Era sempre à noite. Sempre depois da meia-noite.
Motoristas que cruzavam a Estrada Municipal Domingos Inocentinni, a conhecida Estrada da Represa do Broa, entre São Carlos e Itirapina, voltavam atônitos — se voltavam. Falavam de uma criatura com silhueta de mulher, translúcida como cristal, parada bem no meio do asfalto. Seu corpo parecia feito de vidro soprado, reluzente sob o luar. Quem a via, freava bruscamente ou tentava desviar, e assim vieram os acidentes. Muitos. Alguns fatais. A curva da morte parecia tê-la adotado como filha.
Não tardou para chamarem ele: o delegado Antunes. Ninguém mais, só ele.

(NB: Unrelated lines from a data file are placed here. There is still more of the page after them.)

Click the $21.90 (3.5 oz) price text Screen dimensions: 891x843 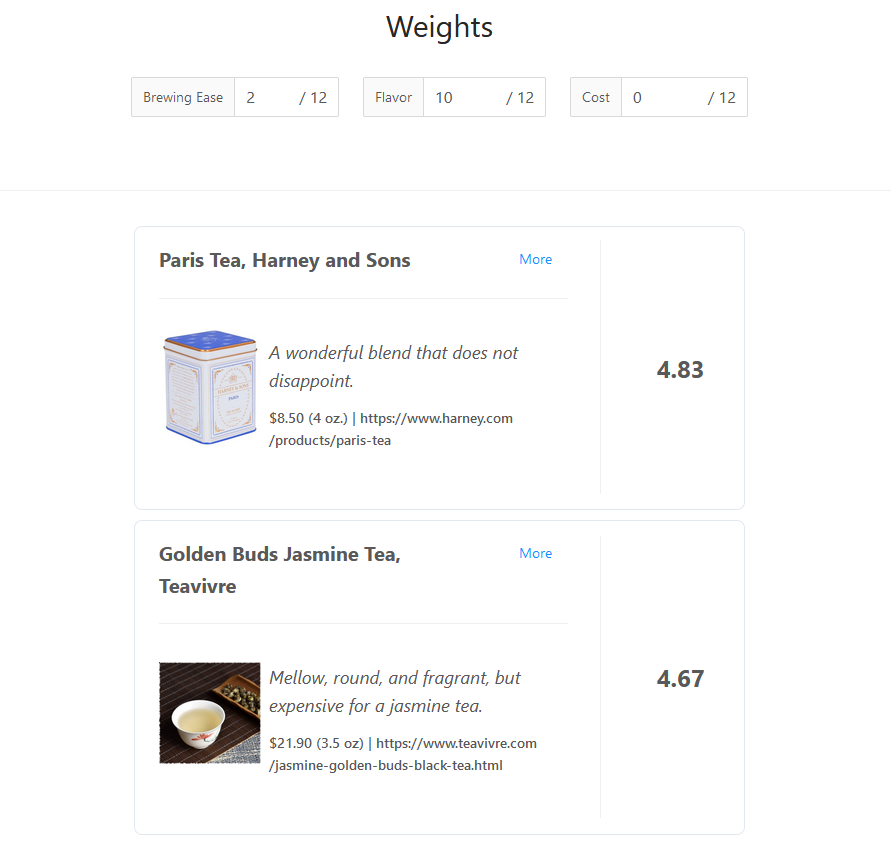(x=316, y=744)
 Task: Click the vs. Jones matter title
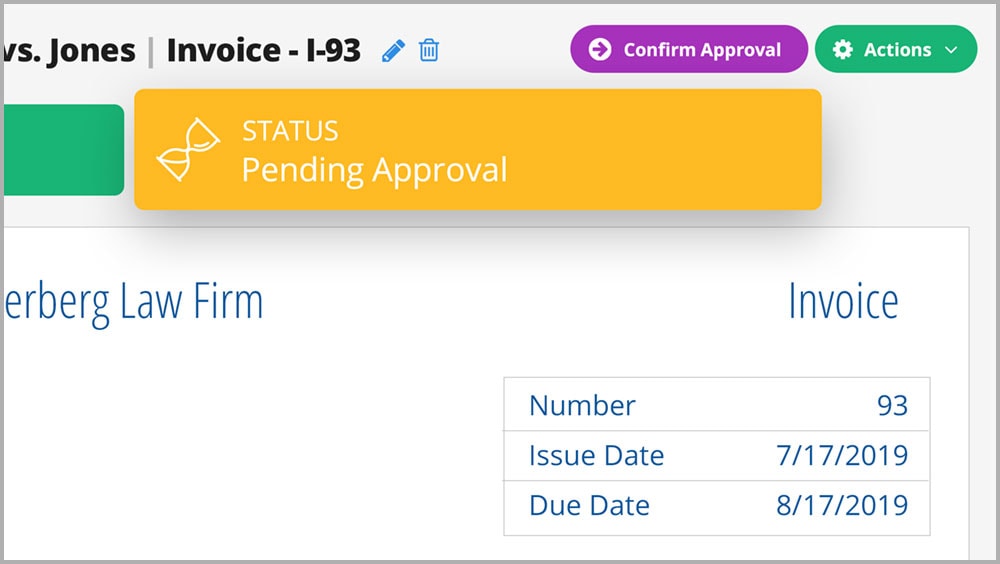69,51
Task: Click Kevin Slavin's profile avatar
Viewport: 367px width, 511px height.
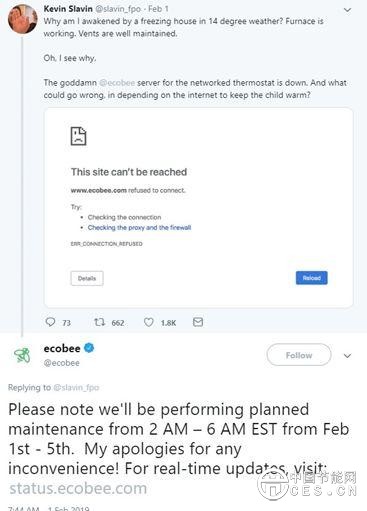Action: point(23,19)
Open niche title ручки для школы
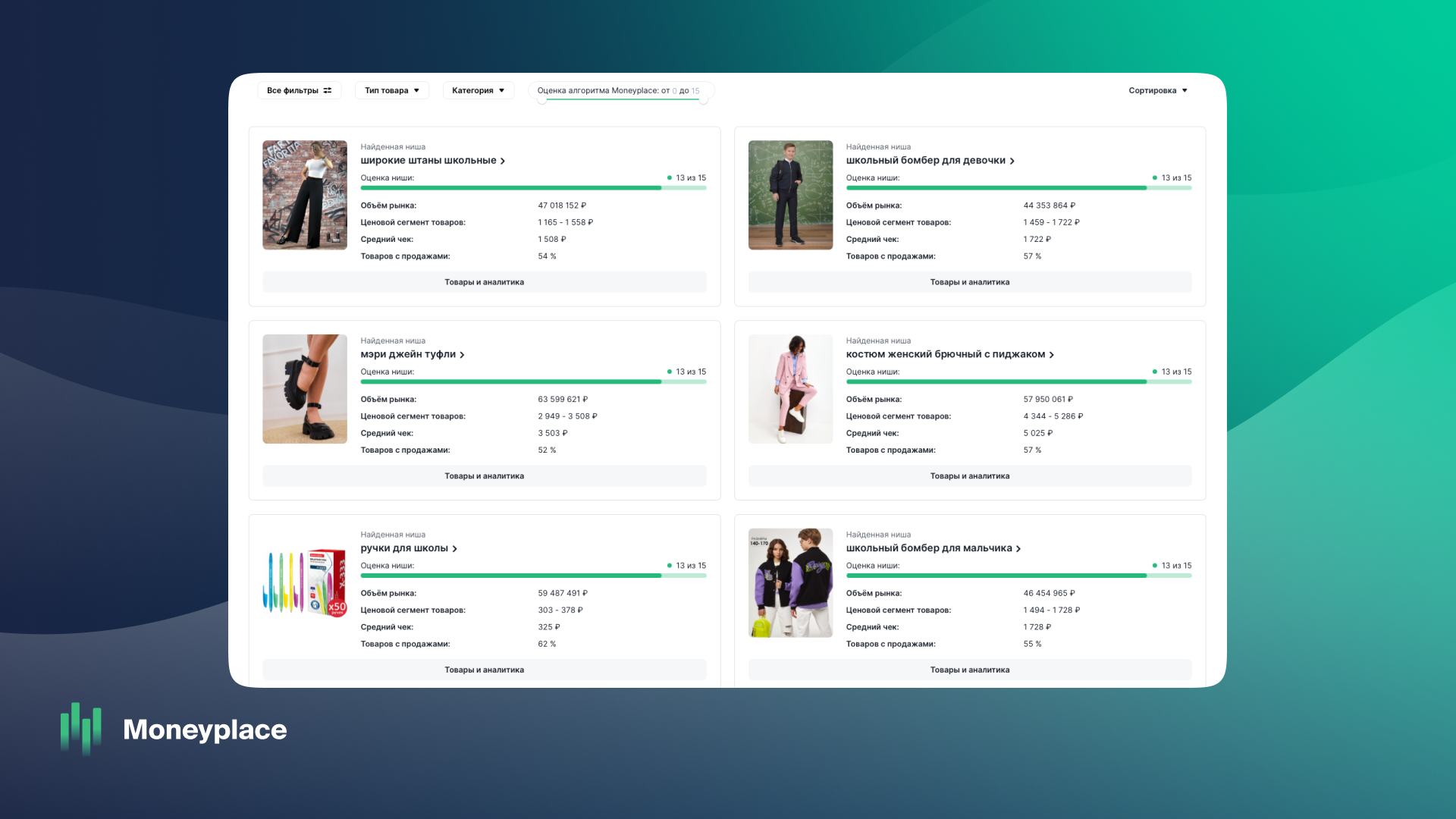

O homem que investigava casos que beiravam o absurdo, especialista não em ciência ou perícia, mas em intuições e enigmas. Seu histórico incluía um caso de um cavalo que atravessava paredes e outro de uma senhora que sonhava os crimes da cidade antes que eles acontecessem. Antunes era da velha guarda, mas seus métodos… nem tanto.
Durante sete noites ele patrulhou aquela estrada, sem piscar, sem café. Levava lanterna, caderno, revólver e um amuleto que ganhara de um curandeiro em 1983. Nada viu. Nem vidro, nem mulher, nem vulto.
Mas na oitava madrugada, às 3h43, o celular tocou com uma mensagem anônima:
“Perto da Santa Cruz, há uma jovem desmaiada. Muito pó de vidro ao redor.”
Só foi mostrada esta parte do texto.